I was initially mad at Emily. We had this agreement between us that if it got so bad that we were going to end our life we would call or reach out via text to the other two and say goodbye and give the other two a chance to say goodbye. We wouldn't try to stop them, just say goodbye. That idea came from another best friend who told me to give her that much if I chose to end it. I think the idea of calling and saying goodbye is a good idea because you're voicing your actions out loud to someone, you're hearing your own voice say goodbye and that would hopefully give you pause and not go through with it. I think that's what my bestie had in mind when she told me to at least give her the chance to say goodbye.

Emily did not say goodbye however and being hurt I turned to anger. Initially at Em's for not saying goodbye, but that anger soon turned towards suicide itself and how we as humans get to that point in our lives. You never can fully know the impact you can have on someone’s life. I am visibly trans and I have a deep voice. I'll never pass and yet I'm happy. So, when others say 'ma'am' 'Ms.' use she/her pronouns or even start off with 'girl let me tell you....' those things fill me with such joy. Or when you're included in conversation or activities for your authentic gender it means the world to me. Small, what seems like insignificant acts of kindness and human decency makes all the difference in the world. Sometimes it’s those small acts that can actually save a life. Some of you may never know how something so small such as the wrong pronoun can cut someone to their core.
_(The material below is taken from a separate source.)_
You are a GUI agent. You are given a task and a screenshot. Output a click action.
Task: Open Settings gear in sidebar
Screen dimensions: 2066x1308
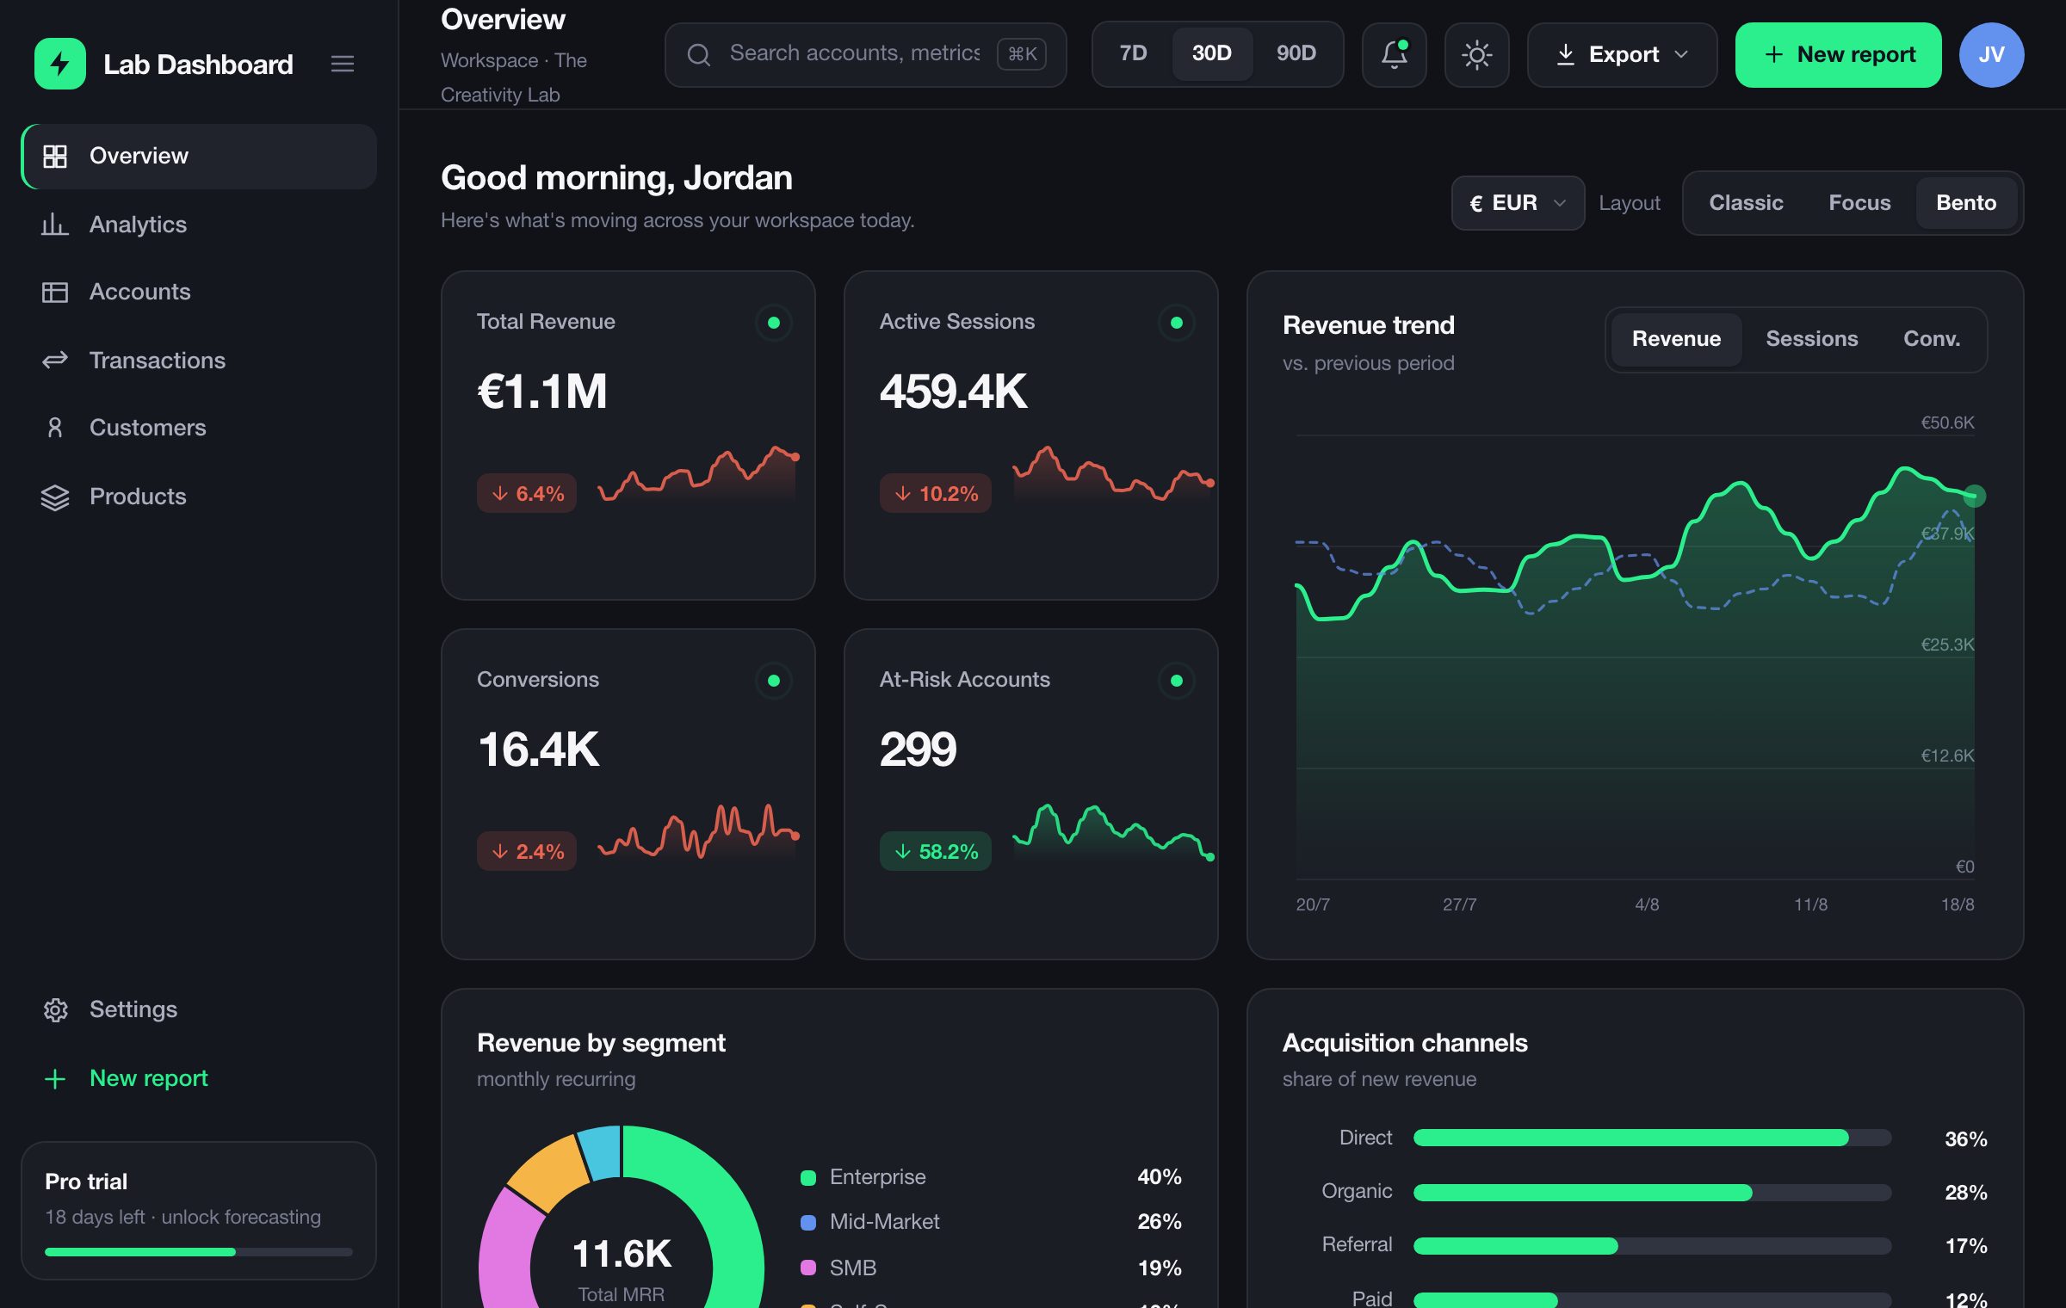pos(55,1009)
Think about all those times you've put your foot in your mouth or even made what you thought was an innocent comment. That woman you said looks like death warmed over? She just lost her baby. Your coworker who seemed out of it today and you told him to stop daydreaming and focus on his job? His dad just passed away. We have no idea what other people are going through. Maybe your best friend is struggling financially, on the verge of losing their home and can't go out for drinks but you tell them to stop being a prude. We don't know what others are going through and the burden is not on them to tell us their troubles so we will be nice to them. The burden is on us to be kind and decent human beings and in doing so you just might save a life. Be especially kind to those in the LGBTQ communities because every day for most of us we have to live in fear of violence towards ourselves. Ask their pronouns. Do not ask their preferred pronouns as that indicates we have a choice. We chose to live as who we always were. We chose to drop the facade that came with our assigned gender. Be especially kind to people of color as they have suffered more than any of us can possibly understand. Just be kind.

I can't tell you how important it is to be able to talk candidly about suicide and depression. There were many times my best friend would listen to me while we were on break at work or eating lunch together. She would just listen and never once showed an ounce of judgement. Or another dear friend would listen to me at night over the phone or via text. She would drop whatever she was doing at that moment and give me her undivided attention and when she herself was struggling I would do the same for her. We must be able to talk about this and not just in a clinical session but also amongst our friends and loved one. That's why it's so important to just listen. You never know how close someone is to ending it and you could be the reason they stayed alive we all have the ability to be heroes.

And if you're ever struggling yourself then please reach out to someone you can trust. Anyone at all. Your life is too precious to throw away. Reach out to your local support groups or any online support groups. You can always call the National Suicide Prevention Lifeline at 1-800-273-8255 or go to https://suicidepreventionlifeline.org

The Trans Lifeline at 1-877-565-8860 or go to

https://www.translifeline.org

Help is there, the resources are there, all we have to do is reach out. All we have to do is be kind. Kindness can stop these senseless deaths. Please, for all the Emily's out there, practice love and kindness.

Emily Brown 5/26/1994 - 4/20/2020 I hope you found your peace and your happiness. You will be missed. I love you.